Material for this exercise START

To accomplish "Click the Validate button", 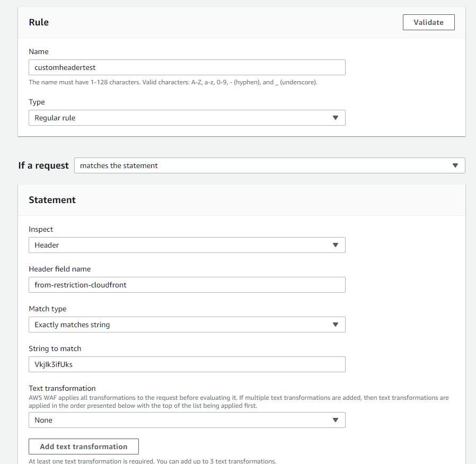I will pyautogui.click(x=428, y=22).
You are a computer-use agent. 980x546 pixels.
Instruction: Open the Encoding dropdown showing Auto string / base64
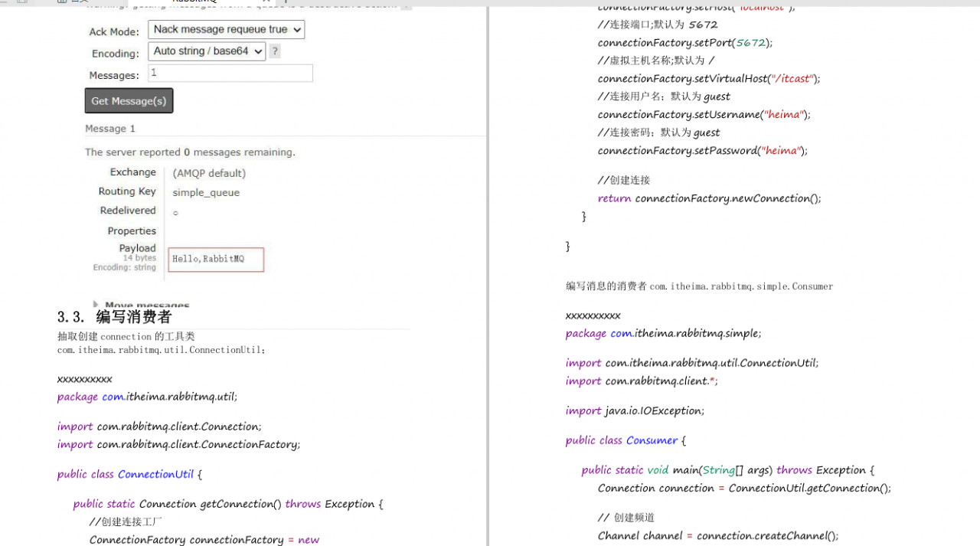(207, 52)
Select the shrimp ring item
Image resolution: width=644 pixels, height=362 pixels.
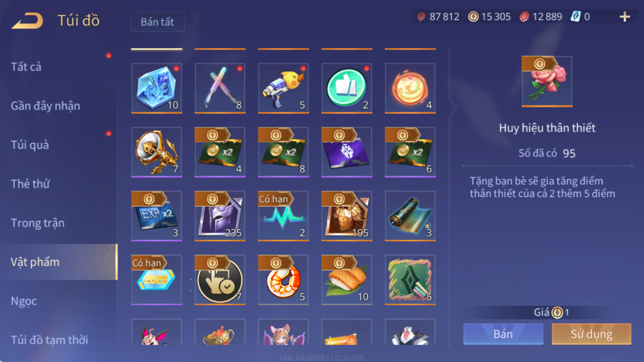[x=284, y=280]
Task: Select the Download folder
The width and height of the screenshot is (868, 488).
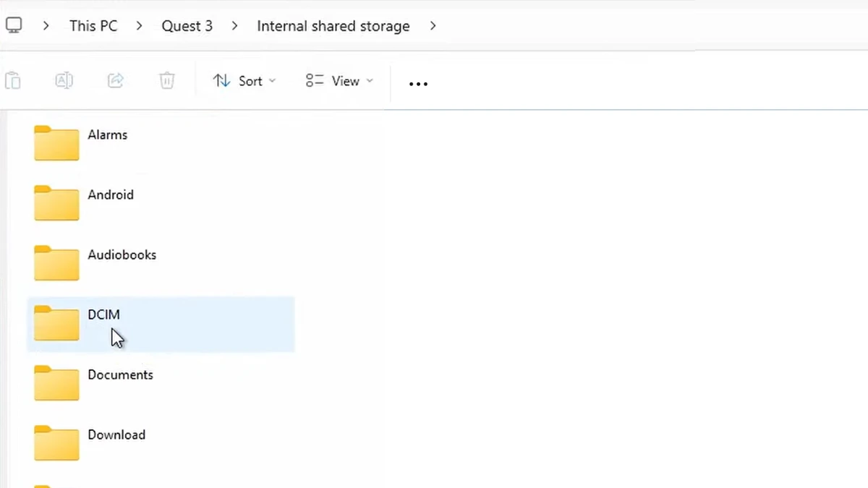Action: pyautogui.click(x=116, y=435)
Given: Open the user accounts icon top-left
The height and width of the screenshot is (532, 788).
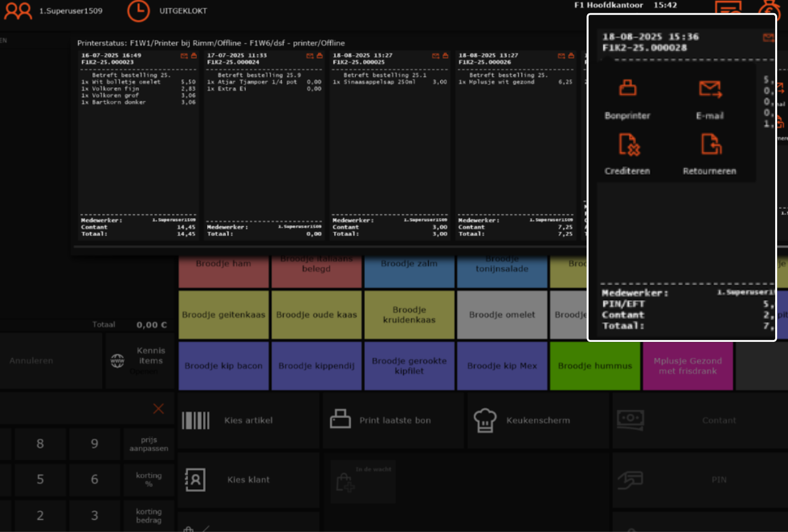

Material for this exercise END

* **Activity**
Beginning at the line with "The width and" and ending at the last line of the listing above, retype each line exactly, including those two lines. Leave the pictures out.

* **Answer to the exercise**
The width and height of the screenshot is (868, 488).
Action: pyautogui.click(x=116, y=435)
Given: Open the user accounts icon top-left
The height and width of the screenshot is (532, 788).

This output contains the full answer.